Alexandria University, Egypt
Noha Attia has completed her MD in 2014 from Alexandria University, Egypt and Postdoctoral studies at University of the Basque Country, Spain. She is a Lecturer at Histology & Cell Biology Department, Alexandria Medical School and the Manager of Tissue Culture Lab of Alexandria Center of Excellence in Regenerative Medicine. She is the PI of research project entitled “Gene transfection of mesenchymal stem cells in 3D culture using non-viral vectors” funded by Science & Technology Development Fund, 2015.

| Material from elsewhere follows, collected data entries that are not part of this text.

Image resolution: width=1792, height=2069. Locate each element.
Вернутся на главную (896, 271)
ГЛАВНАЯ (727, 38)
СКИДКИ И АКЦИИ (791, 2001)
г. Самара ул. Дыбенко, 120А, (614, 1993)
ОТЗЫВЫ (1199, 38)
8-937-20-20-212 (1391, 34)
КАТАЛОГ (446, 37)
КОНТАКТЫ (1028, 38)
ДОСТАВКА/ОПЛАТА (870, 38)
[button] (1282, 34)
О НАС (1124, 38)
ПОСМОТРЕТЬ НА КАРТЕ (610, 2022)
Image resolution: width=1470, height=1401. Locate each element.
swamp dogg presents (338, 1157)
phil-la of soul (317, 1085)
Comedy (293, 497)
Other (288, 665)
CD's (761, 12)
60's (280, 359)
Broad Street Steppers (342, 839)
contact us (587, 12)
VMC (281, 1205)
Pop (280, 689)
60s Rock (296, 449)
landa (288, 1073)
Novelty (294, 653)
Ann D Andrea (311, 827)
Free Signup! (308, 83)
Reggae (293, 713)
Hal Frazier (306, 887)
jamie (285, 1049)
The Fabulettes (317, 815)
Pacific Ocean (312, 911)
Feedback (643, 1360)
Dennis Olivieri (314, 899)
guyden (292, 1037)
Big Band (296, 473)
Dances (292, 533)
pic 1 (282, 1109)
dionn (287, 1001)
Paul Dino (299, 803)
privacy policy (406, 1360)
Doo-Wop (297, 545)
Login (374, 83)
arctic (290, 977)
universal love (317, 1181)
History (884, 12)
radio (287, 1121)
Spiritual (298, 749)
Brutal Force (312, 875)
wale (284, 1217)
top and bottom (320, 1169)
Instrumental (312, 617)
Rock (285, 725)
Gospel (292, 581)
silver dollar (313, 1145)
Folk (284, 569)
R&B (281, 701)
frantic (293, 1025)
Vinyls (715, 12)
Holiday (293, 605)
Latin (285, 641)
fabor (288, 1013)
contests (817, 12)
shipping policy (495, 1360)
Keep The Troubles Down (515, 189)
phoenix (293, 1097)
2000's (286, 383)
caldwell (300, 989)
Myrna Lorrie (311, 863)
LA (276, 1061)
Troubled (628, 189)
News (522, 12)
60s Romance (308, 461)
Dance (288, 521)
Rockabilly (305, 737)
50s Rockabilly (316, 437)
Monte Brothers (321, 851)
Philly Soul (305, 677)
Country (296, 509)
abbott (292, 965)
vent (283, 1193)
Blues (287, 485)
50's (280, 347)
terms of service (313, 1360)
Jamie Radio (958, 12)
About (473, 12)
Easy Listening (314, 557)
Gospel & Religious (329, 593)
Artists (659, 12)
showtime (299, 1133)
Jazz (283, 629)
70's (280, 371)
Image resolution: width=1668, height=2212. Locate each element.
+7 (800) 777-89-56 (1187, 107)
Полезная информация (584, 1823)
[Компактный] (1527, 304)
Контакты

Niosomes represent a recent promising approach for gene delivery purposes. Our group formulated a novel cationic niosome based on N-[1-(2,3-dioleoyloxy)propyl]-N,N,N-trimethylammonium chloride (DOTMA) cationic lipid combined with polysorbate 60 and lycopene to evaluate the transfection efficiency in retinal pigment cells. Cationic niosomes prepared by emulsification-evaporation technique were mixed with the anionic pCMS-EGFP plasmid to form by electrostatic interaction nioplexes which were characterized in terms of morphology, size, surface charge and ability for DNA condensation, release and protection. In vitro studies were conducted to evaluate cell uptake, cytoplasmic distribution, transfection efficiency and viability in ARPE-19 cells. Nioplexes at 18/1 w/w ratio (cationic lipid/plasmid ratio) were 94 nm in size, +27 mV in zeta potential and exhibited imperfectly spherical morphology. At such mass ratio, niosomes condensed, released and protected the DNA from enzymatic digestion. When compared with commercial Lipofectamine 2000 lipoplexes, our nioplexes efficiently transfected ARPE-19 cells without hampering their viability. Nioplexes were quickly internalized and homogeneously distributed in the cytoplasm of cells. Furthermore, our results show that macropinocytosis, caveola-mediated endocytosis and to lesser extent clathrin-dependent endocytosis, all contribute to nioplexes uptake and transport into lysosomes. This novel niosome formulation represents a promising approach to deliver genetic material into the retina to treat inherited retinal diseases.